I was skimming through one of my history books recently, and was struck once again by how much more circumspection they afford to the creation of property rights than the majority of economics and development texts that deal with them. There’s a strong strain in development thinking to the effect that fixing property rights is a necessary precursor to both economic development and economic justice. This comes up in work on fragile states and on non-conflict affected areas, with the strong implication that it’s not only necessary for economic development, but that it reflects a kind of moral progress for society.
There’s absolutely no doubt that there is a correlation between the existence of property rights and the onset or acceleration of economic development, a fact that has been long recognized by historians (indeed, one of the principal benefits to economic development brought by colonization on the Indian subcontinent was the association of property rights with legal structures able to sustain and enforce them). Having said this, though, there’s need to provide a little subtlety in the analysis of property rights by acknowledging some of the complexity in how they emerge and the mechanisms through which they impact on economic growth and social stability.
Perhaps the first misconception we need to shake a little relates to the presumed moral dimension of property rights. The recognition of property and rights to it is generally assumed to be a socially progressive step in the development of a society.

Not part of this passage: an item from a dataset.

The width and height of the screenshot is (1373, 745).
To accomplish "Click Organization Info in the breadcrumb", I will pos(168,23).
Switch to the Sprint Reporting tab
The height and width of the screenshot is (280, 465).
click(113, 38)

Historically, this has rarely been the case; it has been a developmental step, but the establishment of mechanisms through which property can be formally claimed and protected through the coercive power of the state have usually followed land grab, asset seizure and similar means of regressive redistribution. Most commonly a powerful elite or group of elites seizes land by force and then uses its influence and financial clout to ensure legal ratification of its actions and protection of the assets and land seized. The classic example of this is the enclosures movement in England. Property rights, when domestically generated through internal demand systems, tend to come when one group has gained contested property and needs protection; when there is a social consensus of what property is and when the existing distribution of it is seen as just, property rights are lower on the agenda.
Following this thought a little, it also becomes apparent that the timing of the creation of property rights matters a great deal. If property rights are formalized after the redistributive process described above, they can be an important means of stimulating capitalism by creating a distinct classes of landowners or asset holders and landless or asset-less workers. This disjunct lies at the root of the capitalist/industrial transformation, as it sets up the system of capital applied to wage labour, creating the incentive structure that powers the extraordinary innovative impulse and dynamism that we find in modern economies. If, however, property rights are formalized rigidly early they can greatly reduce the possibility of accumulation, while protecting the rights of those less-powerful citizens; yet capitalism is based on just this accumulation.
This dilemma then brings us to a further subtlety often overlooked in discussions of property rights: that a central characteristic of property regimes must be flexibility. With flexibility, it becomes possible to facilitate the accumulation that at some stage must occur for the development of capitalism while maintaining a level of protection (and compensation) for those who must inevitably be losers in this process. This can soften the economic transitions that capitalism begets, but may also slow the process: a trade off that each society needs to assess for itself.
Finally, property rights might have some claim to universality as a concept, but as Hernando de Soto has shown, different societies have vastly different conceptions of what property is and how it should be recognized – something that policy on property rights rarely recognizes. International organisations are keen on transposing western property systems onto new areas, but the reality is the way in which property is codified and transferred differs quite greatly between different countries, even in the West, and in particular the ways in which property rights evolved in each country was dramatically different.
So what am I saying? Property rights are far more complex than simply being ‘a good thing’ that ‘must be prioritized for economic development’. We need to think much more sharply about exactly when and how they should be formalized, the rules and mechanisms that should be associated with them, how to match them to specific local conceptions of property and its transmission between owners. Economic development and transformation will not be the only criteria in this: social and political stability will matter as well. In short, property rights should be dealt with as a practical issue and not an abstraction.